Estratto fornito>
━━━━━━
C’è tutto Daniil Medvedev nei cinque punti che, di fatto, hanno deciso il derby con Andrey Rublev (7-6(6) 6-3 7-6(5)) e mandato il russo più anziano ai quarti di finale dello US Open 2020 – senza alcun set perso in cinque partite. Si era al tie-break di un primo set avaro di palle break con Rublev (sorprendentemente) in vantaggio 6-3 e di conseguenza in possesso di tre set point consecutivi, quando Medvedev ha soffiato sul vento della partita cambiandone completamente – e definitivamente, si scoprirà poi – l’inerzia.
Dopo il doppio fallo che ha privato Rublev di uno dei due mini-break di vantaggio e il nastro fortunato che gli ha consegnato i tre set point, è cominciato il saggio di bravura del finalista in carica del torneo. Prima un rovescio vincente in lungolinea, di quelli che sorvolano la rete con un paio di centimetri di vantaggio e muoiono bassi nei pressi dell’angolo, poi un servizio vincente, quindi lo scambio logorante per indurre Rublev all’errore con lo sventaglio di dritto e infine, vero capolavoro, quel rovescio in recupero estremo laterale che ci ha ricordato – per esecuzione e momento della partita – nientemeno che l’ex favorito numero uno del torneo, quello che si è eliminato da solo. Manca il quinto punto, quello che sul 7-6 gli ha consegnato il tie-break: come chiude un set un giocatore che profuma di campione e ha il servizio a disposizione? Ace, per l’appunto. A Rublev rimangono la frustrazione e la racchetta rotta nel mezzo della serie positiva di Medvedev; racconterà poi in conferenza, lo sconfitto, che è questa la differenza attuale tra lui e i grandi giocatori: loro quando sono in difficoltà non reagiscono così, non rompono le racchette.
━━━━━━
Dati registrati>
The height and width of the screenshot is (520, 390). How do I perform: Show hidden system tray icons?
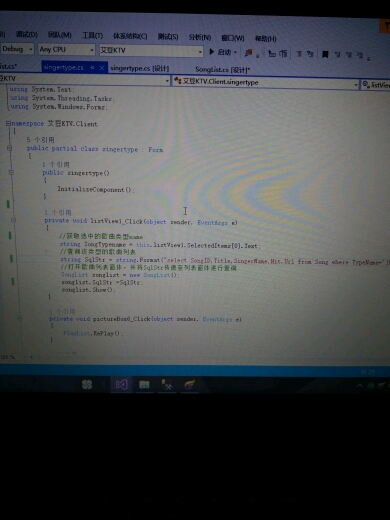pos(360,385)
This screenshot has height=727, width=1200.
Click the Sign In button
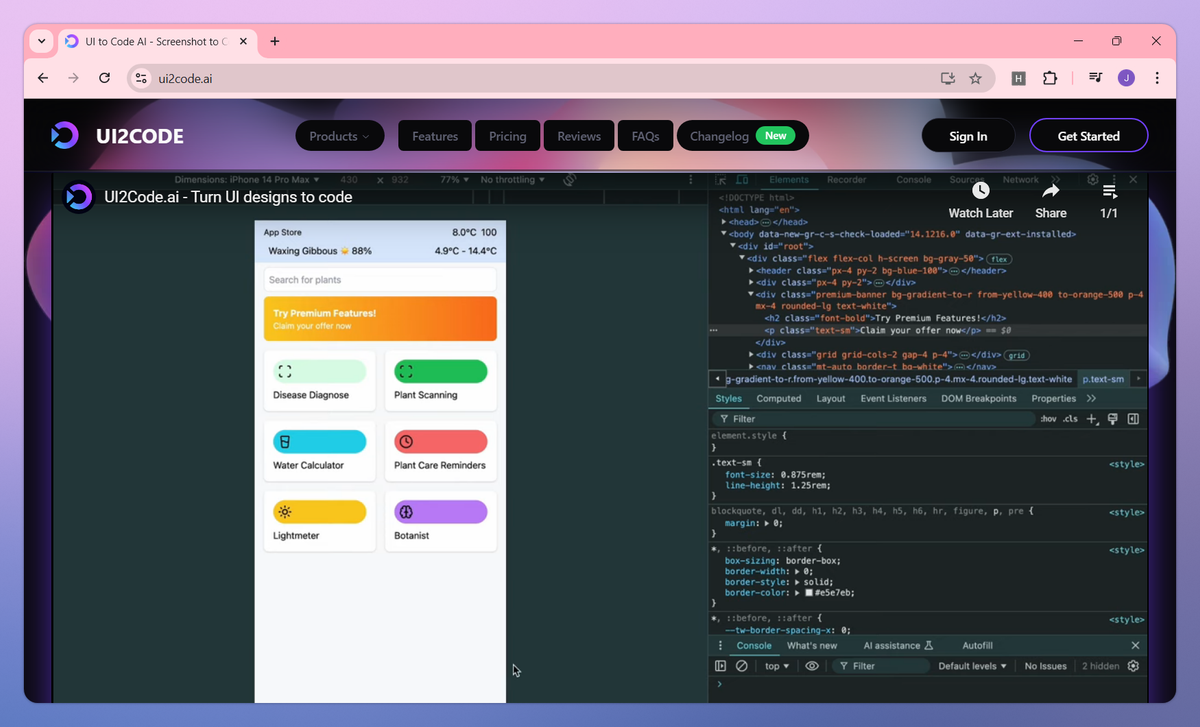click(x=968, y=136)
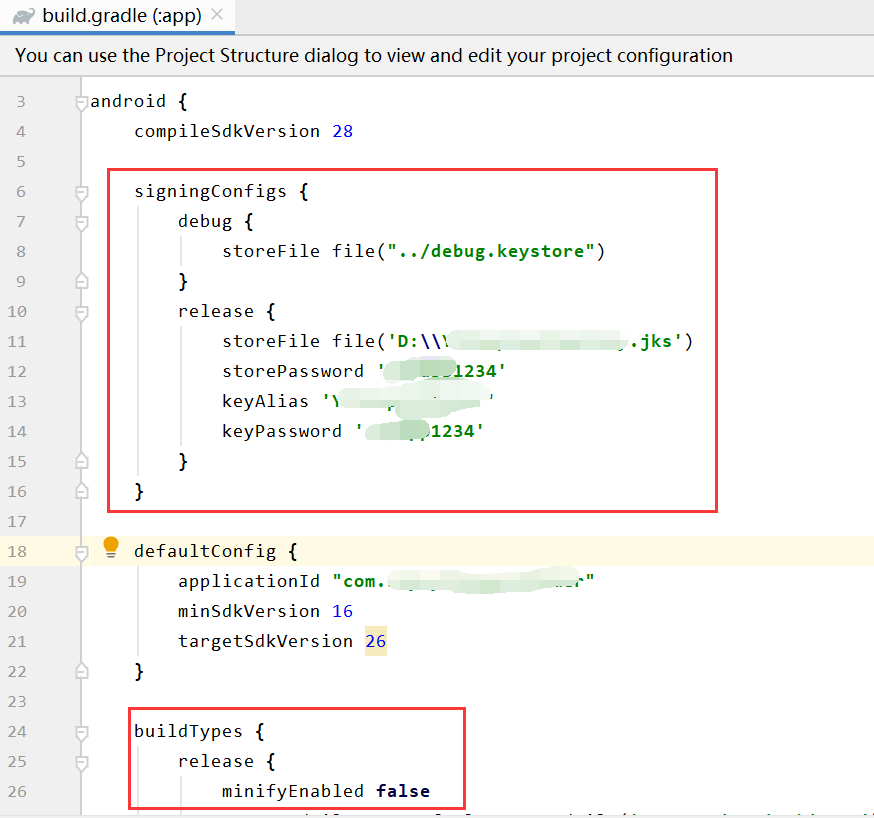
Task: Collapse the buildTypes block
Action: (82, 731)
━━━━━━
Consegne>
a) Secondo l'articolo su Medvedev e Rublev, con quale colpo Medvedev ha chiuso il tie-break del primo set?
b) Trascrivi dall'articolo su Medvedev e Rublev il passo che comincia con "C’è tutto Daniil" e continua fino a "poi – l’inerzia.".

Risposte complete>
a) Con un ace.

b)
C’è tutto Daniil Medvedev nei cinque punti che, di fatto, hanno deciso il derby con Andrey Rublev (7-6(6) 6-3 7-6(5)) e mandato il russo più anziano ai quarti di finale dello US Open 2020 – senza alcun set perso in cinque partite. Si era al tie-break di un primo set avaro di palle break con Rublev (sorprendentemente) in vantaggio 6-3 e di conseguenza in possesso di tre set point consecutivi, quando Medvedev ha soffiato sul vento della partita cambiandone completamente – e definitivamente, si scoprirà poi – l’inerzia.